▸ **Written task**
Switch "coordinates" to "position" throughout the entries below and write every line out again with nothing else changed, leaving the pictures out.

▸ **Extracted records**

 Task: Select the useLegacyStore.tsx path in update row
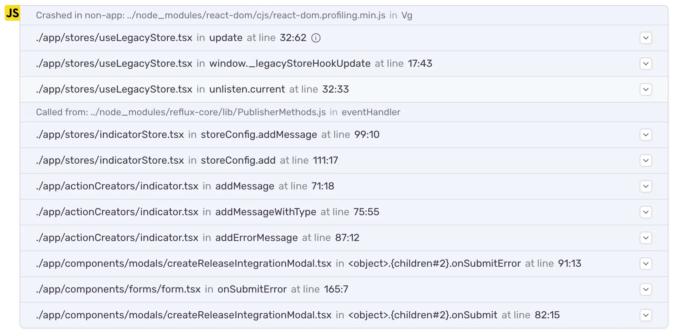(114, 38)
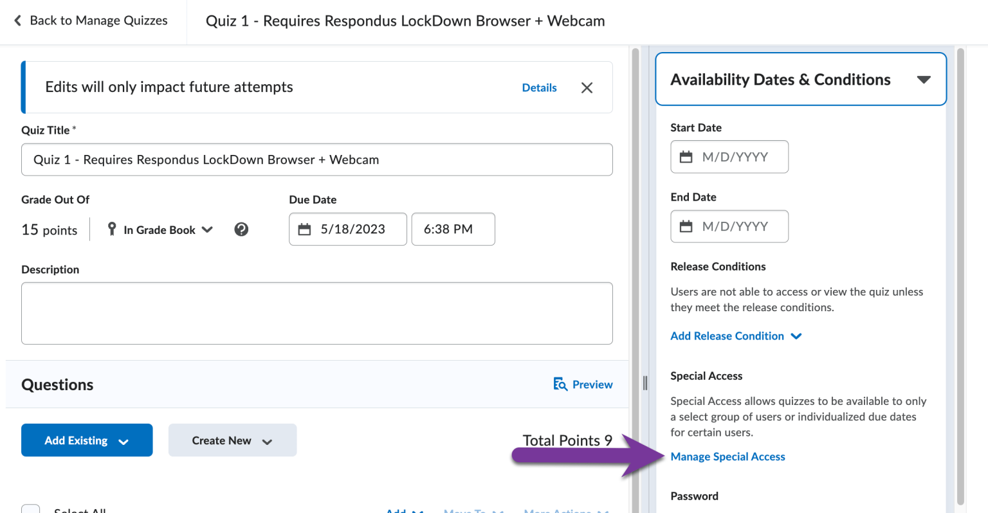Screen dimensions: 988x513
Task: Open the Create New dropdown
Action: (x=232, y=440)
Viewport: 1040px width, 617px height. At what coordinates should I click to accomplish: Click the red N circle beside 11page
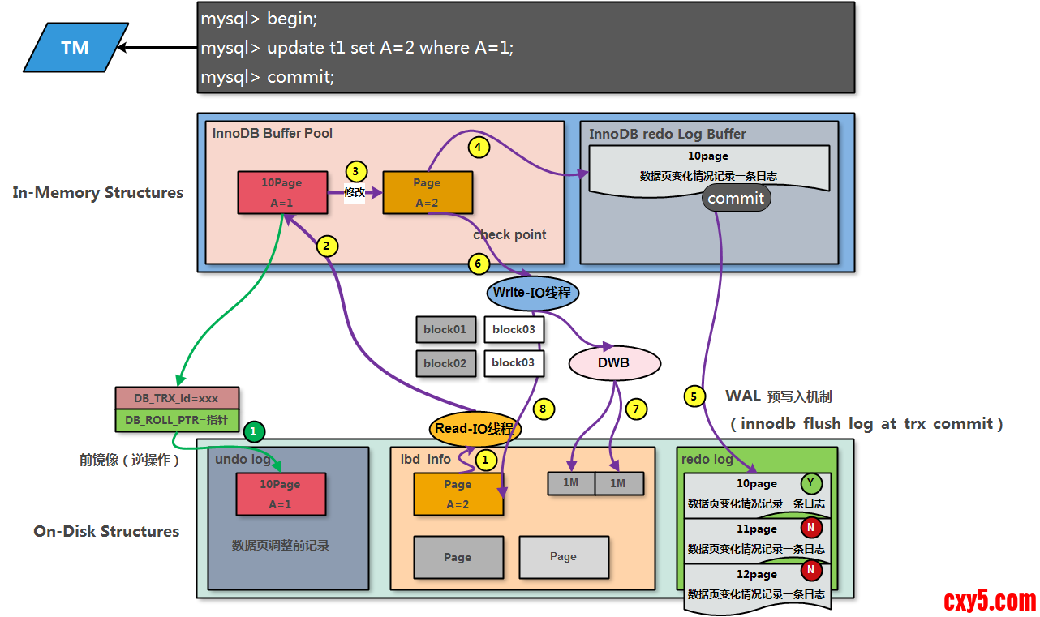810,528
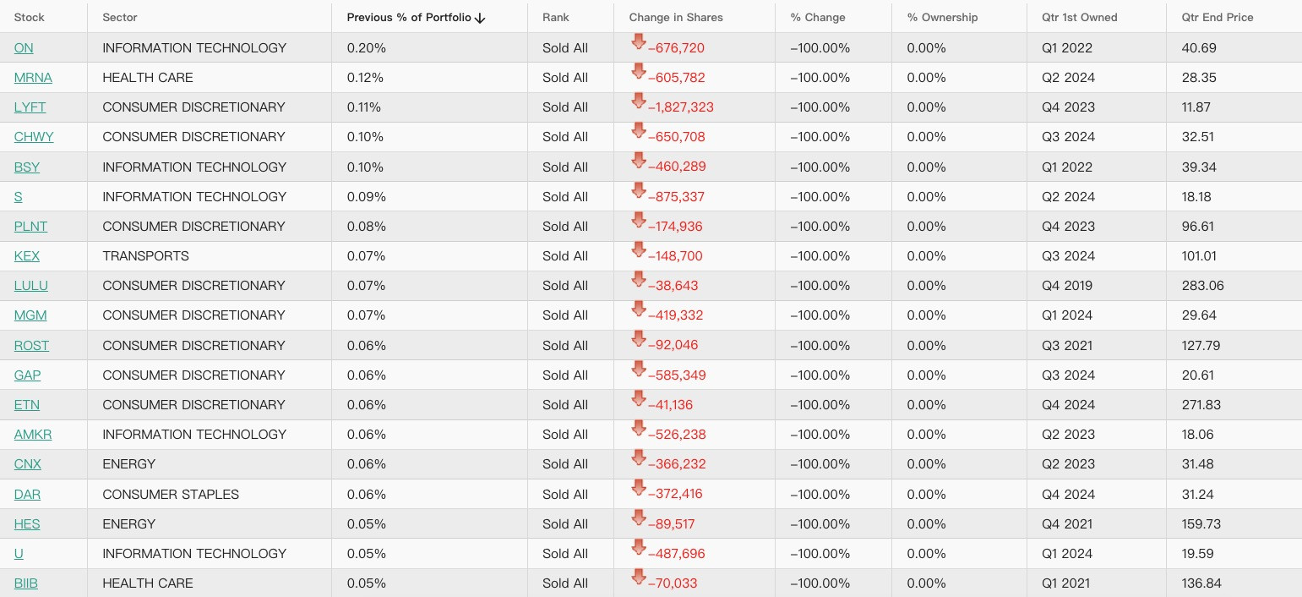Sort table by Sector column header
The width and height of the screenshot is (1302, 597).
(120, 17)
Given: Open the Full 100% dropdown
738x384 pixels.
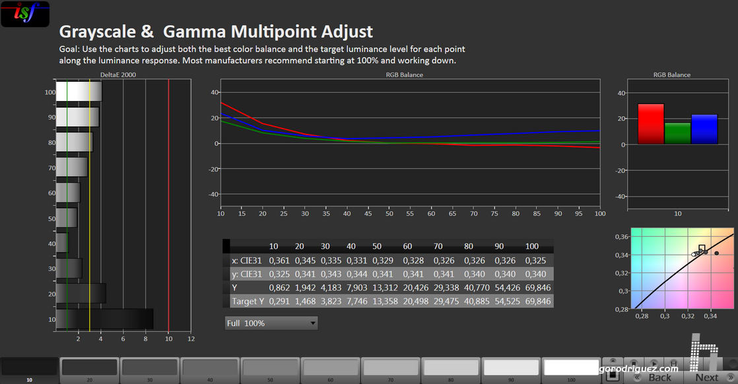Looking at the screenshot, I should (x=271, y=323).
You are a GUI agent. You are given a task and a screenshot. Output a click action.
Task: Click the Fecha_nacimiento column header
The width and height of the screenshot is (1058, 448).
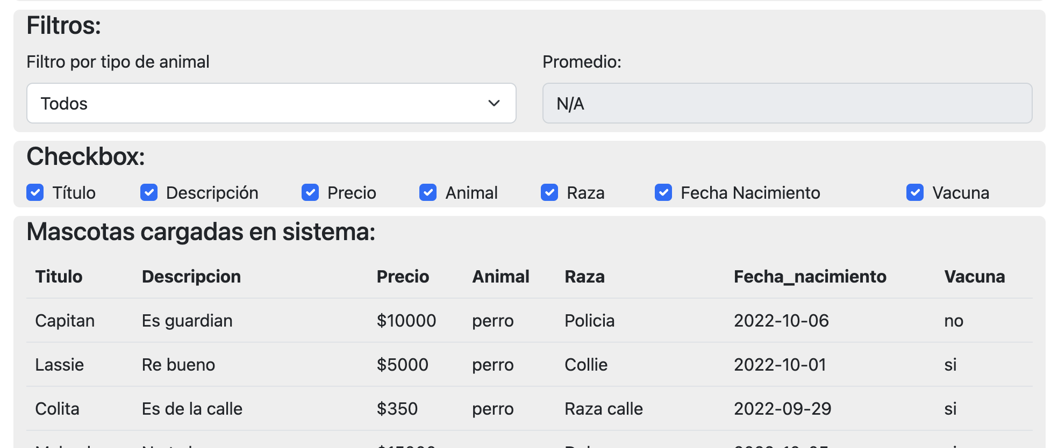810,277
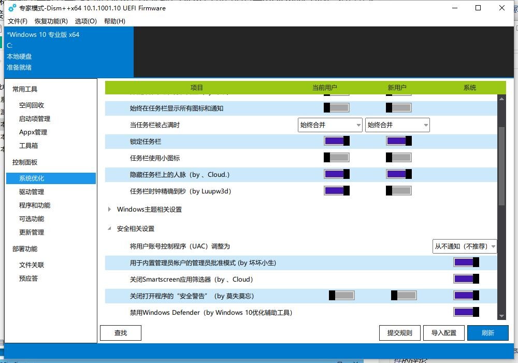Toggle 禁用Windows Defender system switch
The width and height of the screenshot is (518, 363).
(466, 312)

▸ **Problem solution**
 Task: Select the useLegacyStore.tsx path in update row
(114, 38)
Screen dimensions: 988x513
Task: Open the Create New dropdown
Action: (x=232, y=440)
Viewport: 1040px width, 617px height. At what position should I click to accomplish: Click the red N circle beside 11page
810,528
Sort table by Sector column header
The width and height of the screenshot is (1302, 597).
(120, 17)
Given: Open the Full 100% dropdown
738x384 pixels.
Looking at the screenshot, I should (x=271, y=323).
You are a GUI agent. You are given a task and a screenshot. Output a click action.
Task: Click the Fecha_nacimiento column header
The width and height of the screenshot is (1058, 448).
810,277
Toggle 禁用Windows Defender system switch
The width and height of the screenshot is (518, 363).
(466, 312)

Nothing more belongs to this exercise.